Is it just me being blind, or aren't the playtest links (bard, druid etc) in the first post?


----------



## Ondo

So finally updating the OP again, after almost two months.

Biggest change is that all the PHB2 classes are known and confirmed by Amazon listing the power cards for each class.  So replaced this:


> Barbarians, Bards, Druids, and Sorcerers are all confirmed for the PHB2 (source, source).  We also know:



with this:


> The classes included are the Avenger, Barbarian, Bard, Druid, Invoker, Shaman, Sorcerer, and Warden (source).  We also know these tidbits about the classes:



Removed this:


> The other classes start with W, I, T, and S (source).
> Discussing the classes: "Three are completely and utterly new. The rest are either classes or old concepts revisited." (source)

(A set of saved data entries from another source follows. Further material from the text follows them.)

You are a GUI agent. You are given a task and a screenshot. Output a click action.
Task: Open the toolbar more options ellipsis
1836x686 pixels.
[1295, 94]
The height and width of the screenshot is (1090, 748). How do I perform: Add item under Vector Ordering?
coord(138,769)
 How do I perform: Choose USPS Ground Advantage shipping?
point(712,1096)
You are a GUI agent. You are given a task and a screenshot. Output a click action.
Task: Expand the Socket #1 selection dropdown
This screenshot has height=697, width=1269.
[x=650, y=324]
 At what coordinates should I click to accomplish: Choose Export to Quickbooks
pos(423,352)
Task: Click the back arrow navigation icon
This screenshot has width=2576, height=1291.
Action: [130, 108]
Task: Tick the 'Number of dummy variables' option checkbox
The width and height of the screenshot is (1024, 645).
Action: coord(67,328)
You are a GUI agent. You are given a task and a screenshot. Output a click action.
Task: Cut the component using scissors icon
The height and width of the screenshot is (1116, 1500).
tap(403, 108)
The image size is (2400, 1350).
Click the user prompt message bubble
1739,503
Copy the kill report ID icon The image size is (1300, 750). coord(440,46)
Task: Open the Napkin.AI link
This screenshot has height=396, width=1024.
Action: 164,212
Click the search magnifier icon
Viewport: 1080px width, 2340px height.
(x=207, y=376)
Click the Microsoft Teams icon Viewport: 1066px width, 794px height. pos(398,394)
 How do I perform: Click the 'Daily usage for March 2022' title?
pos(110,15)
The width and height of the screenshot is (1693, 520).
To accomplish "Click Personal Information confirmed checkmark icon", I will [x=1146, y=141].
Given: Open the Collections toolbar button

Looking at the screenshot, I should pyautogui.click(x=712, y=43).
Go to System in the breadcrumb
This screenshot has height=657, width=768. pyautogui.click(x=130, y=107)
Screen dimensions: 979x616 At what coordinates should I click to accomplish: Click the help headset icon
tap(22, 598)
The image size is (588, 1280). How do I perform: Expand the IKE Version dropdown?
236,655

Added guesses as to which class is being referred to to each of the tidbits - spellcaster-y cleric is probably the Invoker, deadly Striker is probably the Avenger, Leader with buddy is probably the Shaman.
Added this:


> [*]One of the classes is a Defender (source). _(Probably the Warden.)_



Removed this:


> Wizards has no plans to reprint races and classes in the Forgotten Realm's Player's Guide in the PHB2 (source).




Also some other new stuff. Added the following:


> The primal power source has a theme of transformation (source).





> *Avenger*
> The Avenger will be in the Player's Handbook II.





> There is a bard preview here (D&D Insider only).





> *Invoker*
> The Invoker will be in the Player's Handbook II.



For the Druid, replaced this:


> Significant Druid info here. (Link is dead, as it was to a Gleemax blog.  Anyone know of a new place to get the info?)  A later interview here suggests that the hybrid version may not have made it past playtesting.



with this:


> There is a druid preview here (D&D Insider only).




Also did some cleaning, removing the following:


> I'm not repeating most info that was in Races & Classes, at least for now.





> Martial Power will not include any new classes.





> *D&D Insider*
> Dragon will reveal new classes and races in playtest mode before they appear in a future Player's Handbook (source).
> 
> Rich Baker hopes to have Half-Orcs on DDi pretty soon after the Player's Handbook hits (source; note this is from January).  He expects to see at least a couple of returning classes (Barbarian, Druid, Bard, Sorcerer) on DDi by this summer (source); later he guesses we might see Bard or Druid by late summer or early fall (source).
> 
> Wizards has plans to release an annual "Best of" compendium each year (source).


----------



## Ondo

A few things I forgot: added a note to the Shaman that it will be in Player's Handbook II, and added this:


> *Warden*
> The Warden is one of the suggested classes for a Minotaur (source, D&D Insider only), so it presumably benefits from Strength and/or Constitution.  It will be in the Player's Handbook II.


----------



## Aust Diamondew

FitzTheRuke said:


> For the record, there were european monks who were fighting men as well as asian ones. The asian ones just spark the imagination better.
> 
> Fitz




Don't paladin, cleric and fighter largely cover the European Warrior Monk?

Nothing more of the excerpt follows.